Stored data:
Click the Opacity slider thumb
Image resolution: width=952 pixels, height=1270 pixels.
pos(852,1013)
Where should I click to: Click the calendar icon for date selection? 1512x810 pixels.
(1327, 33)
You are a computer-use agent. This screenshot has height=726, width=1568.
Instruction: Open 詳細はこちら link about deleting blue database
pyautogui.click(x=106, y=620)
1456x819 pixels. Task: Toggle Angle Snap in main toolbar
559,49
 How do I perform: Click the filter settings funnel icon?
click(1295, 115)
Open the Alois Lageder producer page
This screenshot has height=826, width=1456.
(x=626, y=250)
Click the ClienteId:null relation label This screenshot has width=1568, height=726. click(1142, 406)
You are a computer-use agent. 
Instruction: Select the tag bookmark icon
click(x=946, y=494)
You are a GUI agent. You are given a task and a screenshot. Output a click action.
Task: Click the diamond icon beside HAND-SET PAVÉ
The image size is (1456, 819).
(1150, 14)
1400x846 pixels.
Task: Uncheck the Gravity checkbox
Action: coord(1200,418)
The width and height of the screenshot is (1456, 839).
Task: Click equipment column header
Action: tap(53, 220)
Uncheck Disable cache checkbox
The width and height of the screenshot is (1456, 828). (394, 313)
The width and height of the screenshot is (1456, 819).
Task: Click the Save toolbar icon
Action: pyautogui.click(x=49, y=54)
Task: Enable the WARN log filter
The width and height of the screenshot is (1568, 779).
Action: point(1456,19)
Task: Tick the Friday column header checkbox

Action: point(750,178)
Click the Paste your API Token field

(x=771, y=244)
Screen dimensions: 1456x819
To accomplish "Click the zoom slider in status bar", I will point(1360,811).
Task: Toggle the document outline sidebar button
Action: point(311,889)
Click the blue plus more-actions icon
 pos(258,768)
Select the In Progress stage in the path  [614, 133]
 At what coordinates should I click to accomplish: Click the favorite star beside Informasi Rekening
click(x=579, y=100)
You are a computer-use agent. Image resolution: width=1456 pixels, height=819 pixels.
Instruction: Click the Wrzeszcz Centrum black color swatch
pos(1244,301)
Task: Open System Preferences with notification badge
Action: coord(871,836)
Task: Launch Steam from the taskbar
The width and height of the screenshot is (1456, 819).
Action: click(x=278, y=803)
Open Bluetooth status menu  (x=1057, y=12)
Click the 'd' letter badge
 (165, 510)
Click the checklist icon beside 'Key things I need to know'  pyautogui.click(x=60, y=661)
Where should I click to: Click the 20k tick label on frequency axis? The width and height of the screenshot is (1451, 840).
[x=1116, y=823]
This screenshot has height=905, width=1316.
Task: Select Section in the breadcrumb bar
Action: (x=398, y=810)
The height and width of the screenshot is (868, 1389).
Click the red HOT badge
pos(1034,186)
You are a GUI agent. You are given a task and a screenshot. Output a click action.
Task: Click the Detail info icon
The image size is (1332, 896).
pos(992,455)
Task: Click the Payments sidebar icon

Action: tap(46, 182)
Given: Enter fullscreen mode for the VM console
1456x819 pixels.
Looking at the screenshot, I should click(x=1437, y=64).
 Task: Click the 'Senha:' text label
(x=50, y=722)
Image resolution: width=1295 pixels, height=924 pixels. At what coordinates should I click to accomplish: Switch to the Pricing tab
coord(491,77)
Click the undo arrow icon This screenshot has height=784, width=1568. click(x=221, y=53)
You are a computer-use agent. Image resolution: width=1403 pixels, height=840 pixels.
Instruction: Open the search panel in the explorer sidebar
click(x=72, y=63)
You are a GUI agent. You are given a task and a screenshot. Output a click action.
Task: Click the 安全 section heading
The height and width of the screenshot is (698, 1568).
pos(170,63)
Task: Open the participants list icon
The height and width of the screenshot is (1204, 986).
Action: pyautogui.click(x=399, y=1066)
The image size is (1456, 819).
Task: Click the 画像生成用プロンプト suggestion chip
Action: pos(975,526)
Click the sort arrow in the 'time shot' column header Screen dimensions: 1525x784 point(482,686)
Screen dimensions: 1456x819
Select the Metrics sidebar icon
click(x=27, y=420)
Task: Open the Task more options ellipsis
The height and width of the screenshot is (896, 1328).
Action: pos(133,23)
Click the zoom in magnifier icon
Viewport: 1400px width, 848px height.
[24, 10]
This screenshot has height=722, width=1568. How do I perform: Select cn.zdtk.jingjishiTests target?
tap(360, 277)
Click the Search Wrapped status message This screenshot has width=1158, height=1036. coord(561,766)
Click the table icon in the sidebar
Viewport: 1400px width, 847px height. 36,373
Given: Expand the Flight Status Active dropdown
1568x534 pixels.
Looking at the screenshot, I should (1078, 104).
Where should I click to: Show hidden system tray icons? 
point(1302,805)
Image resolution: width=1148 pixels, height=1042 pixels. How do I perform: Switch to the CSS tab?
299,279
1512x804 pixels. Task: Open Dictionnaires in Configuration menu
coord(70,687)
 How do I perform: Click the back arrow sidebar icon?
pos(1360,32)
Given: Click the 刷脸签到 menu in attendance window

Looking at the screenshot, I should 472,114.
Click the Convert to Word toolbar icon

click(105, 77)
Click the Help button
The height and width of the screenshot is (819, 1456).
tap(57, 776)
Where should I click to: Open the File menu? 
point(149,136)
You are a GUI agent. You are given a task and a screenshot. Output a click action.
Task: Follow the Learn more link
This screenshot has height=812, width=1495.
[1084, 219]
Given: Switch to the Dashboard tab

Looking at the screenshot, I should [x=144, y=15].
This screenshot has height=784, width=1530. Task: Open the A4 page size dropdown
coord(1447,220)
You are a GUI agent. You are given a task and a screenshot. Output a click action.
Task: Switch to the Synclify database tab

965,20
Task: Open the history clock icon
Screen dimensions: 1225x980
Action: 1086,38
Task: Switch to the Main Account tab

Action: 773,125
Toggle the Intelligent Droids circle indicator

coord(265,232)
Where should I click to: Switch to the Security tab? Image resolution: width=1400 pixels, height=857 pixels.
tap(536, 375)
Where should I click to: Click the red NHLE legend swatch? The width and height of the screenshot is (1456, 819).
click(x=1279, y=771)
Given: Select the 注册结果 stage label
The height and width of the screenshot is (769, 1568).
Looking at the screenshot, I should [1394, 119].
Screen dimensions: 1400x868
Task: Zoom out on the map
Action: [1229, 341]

WORK INSTRUCTION
All of the data above needs to be written out again, exactly.

WRITTEN ANSWER
Click the Opacity slider thumb
Image resolution: width=952 pixels, height=1270 pixels.
pos(852,1013)
Where should I click to: Click the calendar icon for date selection? 1512x810 pixels.
(1327, 33)
You are a computer-use agent. This screenshot has height=726, width=1568.
Instruction: Open 詳細はこちら link about deleting blue database
pyautogui.click(x=106, y=620)
1456x819 pixels. Task: Toggle Angle Snap in main toolbar
559,49
 How do I perform: Click the filter settings funnel icon?
click(1295, 115)
Open the Alois Lageder producer page
This screenshot has height=826, width=1456.
(x=626, y=250)
Click the ClienteId:null relation label This screenshot has width=1568, height=726. click(1142, 406)
You are a computer-use agent. 
Instruction: Select the tag bookmark icon
click(x=946, y=494)
You are a GUI agent. You are given a task and a screenshot. Output a click action.
Task: Click the diamond icon beside HAND-SET PAVÉ
The image size is (1456, 819).
(1150, 14)
1400x846 pixels.
Task: Uncheck the Gravity checkbox
Action: coord(1200,418)
The width and height of the screenshot is (1456, 839).
Task: Click equipment column header
Action: tap(53, 220)
Uncheck Disable cache checkbox
The width and height of the screenshot is (1456, 828). (394, 313)
The width and height of the screenshot is (1456, 819).
Task: Click the Save toolbar icon
Action: pyautogui.click(x=49, y=54)
Task: Enable the WARN log filter
The width and height of the screenshot is (1568, 779).
Action: point(1456,19)
Task: Tick the Friday column header checkbox

Action: point(750,178)
Click the Paste your API Token field

(x=771, y=244)
Screen dimensions: 1456x819
To accomplish "Click the zoom slider in status bar", I will point(1360,811).
Task: Toggle the document outline sidebar button
Action: point(311,889)
Click the blue plus more-actions icon
 pos(258,768)
Select the In Progress stage in the path  [614, 133]
 At what coordinates should I click to accomplish: Click the favorite star beside Informasi Rekening
click(x=579, y=100)
You are a computer-use agent. Image resolution: width=1456 pixels, height=819 pixels.
Instruction: Click the Wrzeszcz Centrum black color swatch
pos(1244,301)
Task: Open System Preferences with notification badge
Action: coord(871,836)
Task: Launch Steam from the taskbar
The width and height of the screenshot is (1456, 819).
Action: click(x=278, y=803)
Open Bluetooth status menu  (x=1057, y=12)
Click the 'd' letter badge
 (165, 510)
Click the checklist icon beside 'Key things I need to know'  pyautogui.click(x=60, y=661)
Where should I click to: Click the 20k tick label on frequency axis? The width and height of the screenshot is (1451, 840).
[x=1116, y=823]
This screenshot has height=905, width=1316.
Task: Select Section in the breadcrumb bar
Action: (x=398, y=810)
The height and width of the screenshot is (868, 1389).
Click the red HOT badge
pos(1034,186)
You are a GUI agent. You are given a task and a screenshot. Output a click action.
Task: Click the Detail info icon
The image size is (1332, 896).
pos(992,455)
Task: Click the Payments sidebar icon

Action: tap(46, 182)
Given: Enter fullscreen mode for the VM console
1456x819 pixels.
Looking at the screenshot, I should click(x=1437, y=64).
 Task: Click the 'Senha:' text label
(x=50, y=722)
Image resolution: width=1295 pixels, height=924 pixels. At what coordinates should I click to accomplish: Switch to the Pricing tab
coord(491,77)
Click the undo arrow icon This screenshot has height=784, width=1568. click(x=221, y=53)
You are a computer-use agent. Image resolution: width=1403 pixels, height=840 pixels.
Instruction: Open the search panel in the explorer sidebar
click(x=72, y=63)
You are a GUI agent. You are given a task and a screenshot. Output a click action.
Task: Click the 安全 section heading
The height and width of the screenshot is (698, 1568).
pos(170,63)
Task: Open the participants list icon
The height and width of the screenshot is (1204, 986).
Action: pyautogui.click(x=399, y=1066)
The image size is (1456, 819).
Task: Click the 画像生成用プロンプト suggestion chip
Action: pos(975,526)
Click the sort arrow in the 'time shot' column header Screen dimensions: 1525x784 point(482,686)
Screen dimensions: 1456x819
Select the Metrics sidebar icon
click(x=27, y=420)
Task: Open the Task more options ellipsis
The height and width of the screenshot is (896, 1328).
Action: pos(133,23)
Click the zoom in magnifier icon
Viewport: 1400px width, 848px height.
[24, 10]
This screenshot has height=722, width=1568. How do I perform: Select cn.zdtk.jingjishiTests target?
tap(360, 277)
Click the Search Wrapped status message This screenshot has width=1158, height=1036. coord(561,766)
Click the table icon in the sidebar
Viewport: 1400px width, 847px height. 36,373
Given: Expand the Flight Status Active dropdown
1568x534 pixels.
Looking at the screenshot, I should (1078, 104).
Where should I click to: Show hidden system tray icons? 
point(1302,805)
Image resolution: width=1148 pixels, height=1042 pixels. How do I perform: Switch to the CSS tab?
299,279
1512x804 pixels. Task: Open Dictionnaires in Configuration menu
coord(70,687)
 How do I perform: Click the back arrow sidebar icon?
pos(1360,32)
Given: Click the 刷脸签到 menu in attendance window

Looking at the screenshot, I should 472,114.
Click the Convert to Word toolbar icon

click(105, 77)
Click the Help button
The height and width of the screenshot is (819, 1456).
tap(57, 776)
Where should I click to: Open the File menu? 
point(149,136)
You are a GUI agent. You are given a task and a screenshot. Output a click action.
Task: Follow the Learn more link
This screenshot has height=812, width=1495.
[1084, 219]
Given: Switch to the Dashboard tab

Looking at the screenshot, I should [x=144, y=15].
This screenshot has height=784, width=1530. Task: Open the A4 page size dropdown
coord(1447,220)
You are a GUI agent. You are given a task and a screenshot. Output a click action.
Task: Switch to the Synclify database tab

965,20
Task: Open the history clock icon
Screen dimensions: 1225x980
Action: 1086,38
Task: Switch to the Main Account tab

Action: 773,125
Toggle the Intelligent Droids circle indicator

coord(265,232)
Where should I click to: Switch to the Security tab? Image resolution: width=1400 pixels, height=857 pixels.
tap(536, 375)
Where should I click to: Click the red NHLE legend swatch? The width and height of the screenshot is (1456, 819).
click(x=1279, y=771)
Given: Select the 注册结果 stage label
The height and width of the screenshot is (769, 1568).
Looking at the screenshot, I should [1394, 119].
Screen dimensions: 1400x868
Task: Zoom out on the map
Action: [1229, 341]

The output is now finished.